Krishnamurthy Subramanian, the chief economic advisor who prepared the economic survey, had said, “The time has come when the government should increase its spending and reduce the tax burden on the people.” However, private companies are not yet in a position to increase spending. Therefore, the government will have to increase expenditure. But the government lacks money to spend. Therefore, the expectation of tax relief is also less. The upside is the discussion of imposing corona-cess, even if it hits high earners and companies.

The government will increase revenue by imposing corona cess on the super rich.
Oxfam estimates that if 4% tax is levied on the 954 richest families in India, then the revenue can be equal to 1% of GDP i.e. around 2 lakh crore rupees. The money received from such cess or surcharge remains with the central government, the states do not get a share from it.

Exemptions may increase in new tax system
Last year, a new system of income tax was introduced. There is no other exemption other than NPS i.e. National Pension System. Therefore very few people chose this option. The government has not given any data for this. The Finance Minister can give any data about this today.

To make the new arrangement attractive, tax exemption on PF, LTC and donation can be given. Corona may also have an impact on some announcements. For example, due to expenses related to work from home, the limit of standard deduction can be increased from Rs. 50 thousand for the employed people. The tax benefit on the health insurance premium can also be increased under section 80D. Investment limit under 80C is 1.5 lakh rupees. The government has received suggestions to increase this too.

Health care spending may double due to corona, healthcare spending
is likely to increase the most. The corona vaccine is estimated to cost 25-30 thousand crores. The last health budget was Rs 67,484 crore. This can be doubled. In the National Health Policy 2017, the Center aimed to spend 2.5-3% of GDP on healthcare. But it could only reach 1.5% in 2019-20. According to World Health Statistics, India ranks 179th in the ranking of 189 countries in terms of government spending on health.

If the government increases the budget on healthcare, people’s expenditure will
be saved , 65% of the total out of pocket on health goes. According to the survey, if the government increases the spending, then the out of pocket expenses of people will be reduced to 30%.

The target of agricultural loans may be 19 lakh crores
, keeping in mind the farmer movement, special attention can be given to farming and farming. 6,000 rupees are received every year under the PM Kisan Yojana. It can increase by Rs 2,000. A new target of Rs 19 lakh crore can be set for agricultural loans. It was Rs 15 lakh crore last year.

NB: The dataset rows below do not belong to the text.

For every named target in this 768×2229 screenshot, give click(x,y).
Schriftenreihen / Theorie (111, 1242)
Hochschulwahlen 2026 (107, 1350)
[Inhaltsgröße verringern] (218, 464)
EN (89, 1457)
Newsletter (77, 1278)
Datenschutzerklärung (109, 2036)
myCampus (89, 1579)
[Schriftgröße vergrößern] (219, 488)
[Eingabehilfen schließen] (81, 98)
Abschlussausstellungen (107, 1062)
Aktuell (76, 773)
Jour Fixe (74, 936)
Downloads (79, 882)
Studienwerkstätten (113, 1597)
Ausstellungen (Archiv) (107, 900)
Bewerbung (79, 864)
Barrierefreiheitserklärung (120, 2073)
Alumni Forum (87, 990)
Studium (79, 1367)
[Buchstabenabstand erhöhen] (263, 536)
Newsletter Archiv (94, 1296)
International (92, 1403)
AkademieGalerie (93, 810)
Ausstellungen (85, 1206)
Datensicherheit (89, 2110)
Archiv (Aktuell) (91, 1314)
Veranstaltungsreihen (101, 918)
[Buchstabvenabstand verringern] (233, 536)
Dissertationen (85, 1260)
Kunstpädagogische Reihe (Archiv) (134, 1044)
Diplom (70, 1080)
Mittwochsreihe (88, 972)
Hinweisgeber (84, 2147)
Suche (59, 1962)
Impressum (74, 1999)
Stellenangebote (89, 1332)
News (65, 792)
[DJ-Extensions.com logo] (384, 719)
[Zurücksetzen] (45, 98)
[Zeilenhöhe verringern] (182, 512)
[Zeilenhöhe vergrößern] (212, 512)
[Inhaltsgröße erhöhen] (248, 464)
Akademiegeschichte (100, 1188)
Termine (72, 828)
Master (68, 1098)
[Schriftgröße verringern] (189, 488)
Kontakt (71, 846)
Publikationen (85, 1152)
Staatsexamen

Discounts may increase on affordable homes. In
order to increase demand in the economy, incentives can be given on buying affordable homes. If nothing else, like the previous year, the government can extend the additional rebate on interest up to Rs 1.5 lakh for another year. That is, in the income tax calculation, the rebate of 2 lakh rupees in interest on home loan was increased to a total of three and a half lakh rupees.

Students have been
emphasizing on online studies for almost a year because of free smartphone and tablet corona. According to the survey, two years ago 36.5% of rural students had smartphones, laptops or computers, now 61.8% have them. To increase this, a scheme of giving smartphones and tablets for free to the students of the village can be brought.

Unorganized sector workers have been affected more due to the scheme Corona can come for migrant laborers . The International Labor Organization released the Global Wage Report 2020-21 in December. Accordingly, the salary in the organized sector has come down by 3.6%, but the earnings of the unorganized sector employees have decreased by 22.6%. On the other hand, profitability of listed companies has increased by 25% due to retrenchment of employees and other expenses. There may be some announcements in the budget to bring migrant laborers under social protection.

Import duty may increase for self-
reliant India Import duty can be increased on certain things under the Self-Reliant India Campaign. Last time too, duty was increased on many things including mobile phones, electronics and electrical parts. Goods coming from abroad are expensive due to increase in import duty. This increases sales of goods manufactured in the country. GST rules can be made easier for small traders.

Last year, the stock market fell by around 2.5% on the
budget day, there are a lot of fluctuations in the stock market on the budget day. In the last 6 budgets of Modi government, 4 times the market has been in loss. They also included an interim budget. Last year, on the budget day (1 February), the market closed down by 2.43%.

Subramanian , the chief economic advisor like the performance of India’s recovery team of the economy, had said that the rapid recovery of the Indian economy is similar to the performance of the Indian cricket team in Australia. He said this in the context of how India won the 4-match series 2–1 after the entire team was dismissed for just 36 runs.